In one embodiment of the present invention, the identifying module 403 is specifically configured to calculate, using the open-set classifier, a duty ratio of each of the second coefficients in a total number, where the total number is determined by a sum of the second coefficient and the third coefficient, to obtain a known class probability corresponding to the second coefficient; calculating the ratio of the third coefficient in the total number by using the open set classifier to obtain the unknown class probability corresponding to the first coefficient, and judging whether the signal class indicated by the maximum value of the class probability is the unknown signal class or not by the class probability output by the open set classifier; if yes, determining that the electromagnetic signal to be identified belongs to an unknown signal category, otherwise, determining that the electromagnetic signal to be identified belongs to one of known signal categories.

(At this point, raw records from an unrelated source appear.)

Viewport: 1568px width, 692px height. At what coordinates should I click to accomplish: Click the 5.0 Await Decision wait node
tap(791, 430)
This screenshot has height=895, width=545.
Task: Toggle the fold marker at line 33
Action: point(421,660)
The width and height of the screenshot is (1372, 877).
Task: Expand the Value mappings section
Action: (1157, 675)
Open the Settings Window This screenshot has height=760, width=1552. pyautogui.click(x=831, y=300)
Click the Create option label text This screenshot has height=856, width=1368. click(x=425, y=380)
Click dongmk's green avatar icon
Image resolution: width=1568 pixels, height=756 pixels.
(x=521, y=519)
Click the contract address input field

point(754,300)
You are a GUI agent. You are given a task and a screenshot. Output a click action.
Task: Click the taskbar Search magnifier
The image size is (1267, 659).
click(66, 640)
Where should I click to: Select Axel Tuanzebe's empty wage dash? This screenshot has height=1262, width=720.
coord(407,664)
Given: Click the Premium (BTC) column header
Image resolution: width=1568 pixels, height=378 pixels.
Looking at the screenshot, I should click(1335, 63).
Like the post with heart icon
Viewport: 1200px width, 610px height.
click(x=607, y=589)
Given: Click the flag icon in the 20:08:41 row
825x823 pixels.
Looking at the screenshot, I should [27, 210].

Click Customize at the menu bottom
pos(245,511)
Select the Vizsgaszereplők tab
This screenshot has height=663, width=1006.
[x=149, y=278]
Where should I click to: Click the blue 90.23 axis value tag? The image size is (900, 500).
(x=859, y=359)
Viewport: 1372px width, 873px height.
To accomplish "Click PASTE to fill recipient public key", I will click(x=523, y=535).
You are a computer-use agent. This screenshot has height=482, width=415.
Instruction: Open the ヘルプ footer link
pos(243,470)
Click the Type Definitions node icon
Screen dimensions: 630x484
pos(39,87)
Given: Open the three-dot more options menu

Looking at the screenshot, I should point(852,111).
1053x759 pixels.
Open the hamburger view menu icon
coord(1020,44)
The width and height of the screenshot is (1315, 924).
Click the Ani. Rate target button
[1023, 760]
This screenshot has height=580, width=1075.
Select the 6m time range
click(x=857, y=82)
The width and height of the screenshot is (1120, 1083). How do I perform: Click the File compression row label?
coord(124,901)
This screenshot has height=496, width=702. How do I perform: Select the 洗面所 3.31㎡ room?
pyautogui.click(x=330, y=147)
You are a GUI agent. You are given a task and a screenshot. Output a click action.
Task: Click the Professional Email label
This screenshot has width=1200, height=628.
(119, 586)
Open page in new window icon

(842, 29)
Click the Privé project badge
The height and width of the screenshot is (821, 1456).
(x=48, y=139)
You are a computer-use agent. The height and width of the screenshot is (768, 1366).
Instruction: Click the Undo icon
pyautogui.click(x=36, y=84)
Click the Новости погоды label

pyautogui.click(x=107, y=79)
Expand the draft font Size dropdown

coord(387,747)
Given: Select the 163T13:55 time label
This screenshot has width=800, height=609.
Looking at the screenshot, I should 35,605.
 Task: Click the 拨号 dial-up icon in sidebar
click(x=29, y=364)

In one embodiment of the present invention, the identifying module 403 calculates, by using the open-set classifier, a ratio of each of the second coefficients in a total number, where the total number is determined by a sum of the second coefficient and the third coefficient, to obtain a known class probability corresponding to the second coefficient; and calculating the ratio of the third coefficient in the total number by using the open set classifier to obtain the unknown class probability corresponding to the third coefficient, judging whether the sum of class probabilities corresponding to the known signal classes is smaller than a preset threshold value or not by the class probability output by the open set classifier, if so, determining that the electromagnetic signal to be identified belongs to the unknown signal class, and if not, determining that the electromagnetic signal to be identified belongs to one of the known signal classes.
In one embodiment of the present invention, the identifying module 403 calculates, by using the open-set classifier, a ratio of each of the second coefficients in a total number, where the total number is determined by a sum of the second coefficient and the third coefficient, to obtain a known class probability corresponding to the second coefficient; and calculating the ratio of the third coefficient in the total number by using the open set classifier to obtain the unknown class probability corresponding to the third coefficient, judging whether the sum of class probabilities corresponding to the known signal classes is smaller than a preset threshold value or not by the class probability output by the open set classifier, if so, determining that the electromagnetic signal to be identified belongs to the unknown signal class, and if not, determining that the electromagnetic signal to be identified belongs to one of the known signal classes.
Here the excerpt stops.